___ SOURCE RECORDS
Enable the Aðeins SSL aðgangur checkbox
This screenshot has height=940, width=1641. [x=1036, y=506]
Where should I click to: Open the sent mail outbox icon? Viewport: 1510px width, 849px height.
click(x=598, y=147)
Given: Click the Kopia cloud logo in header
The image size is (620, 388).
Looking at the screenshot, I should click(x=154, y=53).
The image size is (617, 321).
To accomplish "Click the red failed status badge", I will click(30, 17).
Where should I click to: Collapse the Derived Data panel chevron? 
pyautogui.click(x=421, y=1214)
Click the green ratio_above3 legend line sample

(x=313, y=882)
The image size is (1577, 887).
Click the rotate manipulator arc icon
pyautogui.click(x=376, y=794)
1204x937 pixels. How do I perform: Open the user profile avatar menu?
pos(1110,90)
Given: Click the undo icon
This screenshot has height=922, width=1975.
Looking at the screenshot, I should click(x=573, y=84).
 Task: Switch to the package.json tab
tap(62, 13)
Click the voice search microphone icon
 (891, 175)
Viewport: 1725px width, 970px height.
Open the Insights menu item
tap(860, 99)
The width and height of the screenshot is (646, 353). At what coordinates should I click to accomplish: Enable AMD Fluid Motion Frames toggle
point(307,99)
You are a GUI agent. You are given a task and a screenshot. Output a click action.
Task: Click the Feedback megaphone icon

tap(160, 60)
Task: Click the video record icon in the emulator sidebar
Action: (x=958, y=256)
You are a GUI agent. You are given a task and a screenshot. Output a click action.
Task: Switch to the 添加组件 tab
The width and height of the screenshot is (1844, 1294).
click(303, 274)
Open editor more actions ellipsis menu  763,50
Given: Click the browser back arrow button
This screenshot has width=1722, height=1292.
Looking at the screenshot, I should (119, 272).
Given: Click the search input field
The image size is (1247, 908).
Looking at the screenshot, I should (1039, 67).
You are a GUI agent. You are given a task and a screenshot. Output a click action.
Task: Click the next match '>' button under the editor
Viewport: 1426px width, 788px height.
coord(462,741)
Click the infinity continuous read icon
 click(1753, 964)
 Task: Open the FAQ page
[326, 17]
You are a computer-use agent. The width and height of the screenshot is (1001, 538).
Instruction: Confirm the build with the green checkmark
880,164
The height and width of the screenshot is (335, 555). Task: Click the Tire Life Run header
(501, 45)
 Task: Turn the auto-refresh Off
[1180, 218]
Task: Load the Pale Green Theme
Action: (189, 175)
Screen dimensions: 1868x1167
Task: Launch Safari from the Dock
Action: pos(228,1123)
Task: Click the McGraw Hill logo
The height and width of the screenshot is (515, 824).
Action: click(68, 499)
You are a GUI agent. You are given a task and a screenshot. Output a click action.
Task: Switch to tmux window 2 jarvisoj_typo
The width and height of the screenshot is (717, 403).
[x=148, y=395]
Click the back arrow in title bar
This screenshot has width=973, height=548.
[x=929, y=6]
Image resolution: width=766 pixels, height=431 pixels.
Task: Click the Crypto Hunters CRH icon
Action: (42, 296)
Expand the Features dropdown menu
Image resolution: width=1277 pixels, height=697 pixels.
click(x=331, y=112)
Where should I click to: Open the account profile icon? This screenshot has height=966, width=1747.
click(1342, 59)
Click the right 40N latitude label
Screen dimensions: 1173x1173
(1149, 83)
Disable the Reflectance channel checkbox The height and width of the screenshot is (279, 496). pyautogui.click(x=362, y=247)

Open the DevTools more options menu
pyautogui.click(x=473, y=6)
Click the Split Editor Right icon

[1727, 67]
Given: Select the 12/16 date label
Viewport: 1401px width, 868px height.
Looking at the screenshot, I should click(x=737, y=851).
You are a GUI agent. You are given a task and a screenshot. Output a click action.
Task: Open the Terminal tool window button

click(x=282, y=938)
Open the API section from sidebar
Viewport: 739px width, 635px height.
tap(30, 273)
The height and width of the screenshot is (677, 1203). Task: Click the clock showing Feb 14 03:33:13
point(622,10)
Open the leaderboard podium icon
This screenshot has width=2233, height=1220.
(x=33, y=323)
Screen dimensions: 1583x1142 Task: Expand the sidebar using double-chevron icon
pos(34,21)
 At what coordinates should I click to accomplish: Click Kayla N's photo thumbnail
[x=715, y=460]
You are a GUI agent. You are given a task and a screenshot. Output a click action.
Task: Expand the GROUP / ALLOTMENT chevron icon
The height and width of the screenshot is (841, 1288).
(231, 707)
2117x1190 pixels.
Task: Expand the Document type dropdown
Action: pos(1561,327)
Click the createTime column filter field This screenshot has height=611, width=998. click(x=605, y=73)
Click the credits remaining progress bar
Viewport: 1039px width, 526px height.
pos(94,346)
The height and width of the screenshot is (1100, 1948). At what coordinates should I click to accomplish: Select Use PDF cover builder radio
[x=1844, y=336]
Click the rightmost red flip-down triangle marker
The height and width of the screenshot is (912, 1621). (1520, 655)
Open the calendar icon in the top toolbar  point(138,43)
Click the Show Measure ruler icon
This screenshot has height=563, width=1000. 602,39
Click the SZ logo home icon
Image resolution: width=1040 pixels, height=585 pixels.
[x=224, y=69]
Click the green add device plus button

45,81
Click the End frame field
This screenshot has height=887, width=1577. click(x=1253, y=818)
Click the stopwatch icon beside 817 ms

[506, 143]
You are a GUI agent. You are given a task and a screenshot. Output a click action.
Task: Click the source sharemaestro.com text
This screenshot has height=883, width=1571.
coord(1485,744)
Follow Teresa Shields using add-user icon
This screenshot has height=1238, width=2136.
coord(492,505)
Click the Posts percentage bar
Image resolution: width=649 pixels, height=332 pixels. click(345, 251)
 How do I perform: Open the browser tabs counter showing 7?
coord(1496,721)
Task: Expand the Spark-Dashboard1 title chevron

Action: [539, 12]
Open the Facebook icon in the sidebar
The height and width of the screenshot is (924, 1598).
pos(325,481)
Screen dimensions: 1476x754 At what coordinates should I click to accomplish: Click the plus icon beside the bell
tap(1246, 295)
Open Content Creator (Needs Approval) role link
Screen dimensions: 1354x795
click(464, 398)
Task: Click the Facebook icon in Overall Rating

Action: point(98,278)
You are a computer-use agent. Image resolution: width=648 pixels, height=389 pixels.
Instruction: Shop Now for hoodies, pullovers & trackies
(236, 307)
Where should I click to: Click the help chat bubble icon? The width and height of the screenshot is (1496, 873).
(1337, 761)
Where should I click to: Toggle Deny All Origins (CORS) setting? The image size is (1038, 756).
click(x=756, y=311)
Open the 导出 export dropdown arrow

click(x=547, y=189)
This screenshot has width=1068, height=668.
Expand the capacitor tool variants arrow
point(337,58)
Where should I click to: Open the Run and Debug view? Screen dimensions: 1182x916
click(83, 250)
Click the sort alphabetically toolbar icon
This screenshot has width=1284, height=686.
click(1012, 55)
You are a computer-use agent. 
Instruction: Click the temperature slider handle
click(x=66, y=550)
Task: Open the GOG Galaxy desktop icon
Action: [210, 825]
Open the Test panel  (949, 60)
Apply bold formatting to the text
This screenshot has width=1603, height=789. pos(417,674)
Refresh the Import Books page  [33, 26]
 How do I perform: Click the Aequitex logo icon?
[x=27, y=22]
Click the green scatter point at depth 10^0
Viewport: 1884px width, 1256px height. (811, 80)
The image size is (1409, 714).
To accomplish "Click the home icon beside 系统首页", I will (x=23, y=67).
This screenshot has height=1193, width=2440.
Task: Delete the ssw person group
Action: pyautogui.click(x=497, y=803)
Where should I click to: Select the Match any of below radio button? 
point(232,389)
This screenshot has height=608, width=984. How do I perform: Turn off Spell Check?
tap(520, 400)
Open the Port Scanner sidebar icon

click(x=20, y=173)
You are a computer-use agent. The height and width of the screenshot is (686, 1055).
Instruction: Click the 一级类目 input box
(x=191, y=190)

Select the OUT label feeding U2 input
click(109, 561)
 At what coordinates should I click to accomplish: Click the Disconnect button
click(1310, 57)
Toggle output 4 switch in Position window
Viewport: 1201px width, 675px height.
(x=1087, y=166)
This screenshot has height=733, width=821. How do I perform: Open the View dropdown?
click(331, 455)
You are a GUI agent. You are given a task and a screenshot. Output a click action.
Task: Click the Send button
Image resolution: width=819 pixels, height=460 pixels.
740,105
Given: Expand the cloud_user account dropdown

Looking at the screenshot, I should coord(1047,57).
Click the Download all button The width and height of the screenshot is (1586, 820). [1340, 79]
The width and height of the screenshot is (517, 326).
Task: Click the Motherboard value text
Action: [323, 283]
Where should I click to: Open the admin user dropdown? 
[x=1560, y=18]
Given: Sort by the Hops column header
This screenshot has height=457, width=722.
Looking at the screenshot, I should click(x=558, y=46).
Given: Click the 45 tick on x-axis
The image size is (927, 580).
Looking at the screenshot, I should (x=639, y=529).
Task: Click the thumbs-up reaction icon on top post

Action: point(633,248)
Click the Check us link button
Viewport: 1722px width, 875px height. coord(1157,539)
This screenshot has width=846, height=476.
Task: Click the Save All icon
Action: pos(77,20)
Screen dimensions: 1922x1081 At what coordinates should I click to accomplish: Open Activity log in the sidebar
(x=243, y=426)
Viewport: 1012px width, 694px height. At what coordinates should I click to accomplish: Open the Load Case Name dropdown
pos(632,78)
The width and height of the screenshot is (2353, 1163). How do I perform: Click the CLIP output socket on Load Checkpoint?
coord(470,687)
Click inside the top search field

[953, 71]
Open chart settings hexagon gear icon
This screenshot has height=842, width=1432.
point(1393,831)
______
== WORK TASK ==
Looking at the data above, return every line from the one with "The image size is (617, 321)." down to the one with "Open editor more", exactly and inclusively.

== RESULT OF THIS TASK ==
The image size is (617, 321).
To accomplish "Click the red failed status badge", I will click(30, 17).
Where should I click to: Collapse the Derived Data panel chevron? 
pyautogui.click(x=421, y=1214)
Click the green ratio_above3 legend line sample

(x=313, y=882)
The image size is (1577, 887).
Click the rotate manipulator arc icon
pyautogui.click(x=376, y=794)
1204x937 pixels. How do I perform: Open the user profile avatar menu?
pos(1110,90)
Given: Click the undo icon
This screenshot has height=922, width=1975.
Looking at the screenshot, I should click(x=573, y=84).
 Task: Switch to the package.json tab
tap(62, 13)
Click the voice search microphone icon
 (891, 175)
Viewport: 1725px width, 970px height.
Open the Insights menu item
tap(860, 99)
The width and height of the screenshot is (646, 353). At what coordinates should I click to accomplish: Enable AMD Fluid Motion Frames toggle
point(307,99)
You are a GUI agent. You are given a task and a screenshot. Output a click action.
Task: Click the Feedback megaphone icon

tap(160, 60)
Task: Click the video record icon in the emulator sidebar
Action: (x=958, y=256)
You are a GUI agent. You are given a task and a screenshot. Output a click action.
Task: Switch to the 添加组件 tab
The width and height of the screenshot is (1844, 1294).
click(303, 274)
Open editor more actions ellipsis menu  763,50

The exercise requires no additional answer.